La sous-représentation féminine dans ce domaine est indéniable, à cause de stéréotypes de genre ancrés depuis l’enfance, qui conduisent la majorité des filles à se détourner des maths. Il n’y a que 22 % de femmes parmi les enseignants-chercheurs en maths, et la situation ne va pas en s’arrangeant : depuis la réforme du lycée instaurée en 2019, le nombre de filles qui suivent six heures de maths par semaine en terminale a chuté de 61 %.

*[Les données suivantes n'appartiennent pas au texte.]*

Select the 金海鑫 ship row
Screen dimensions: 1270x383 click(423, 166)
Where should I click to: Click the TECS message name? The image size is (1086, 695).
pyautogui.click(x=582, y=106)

On peut s’attendre à pire encore avec les fameux groupes de niveau (même si on les appelle autrement), qui risquent d’engluer davantage les élèves en difficulté. Il faut donc être vraiment naïf pour imaginer qu’une Miss France étudiante en maths donnera le goût de cette discipline aux jeunes filles.

En tout cas, Angela Sutan, chercheuse en sciences du comportement à l’université Bourgogne-Franche-Comté, n’y croit pas un seul instant. Déjà parce qu’il y a eu des précédents. Notamment Muguette Fabris, élue Miss France 1963 alors qu’elle était diplômée de maths (elle enseignera ensuite cette discipline).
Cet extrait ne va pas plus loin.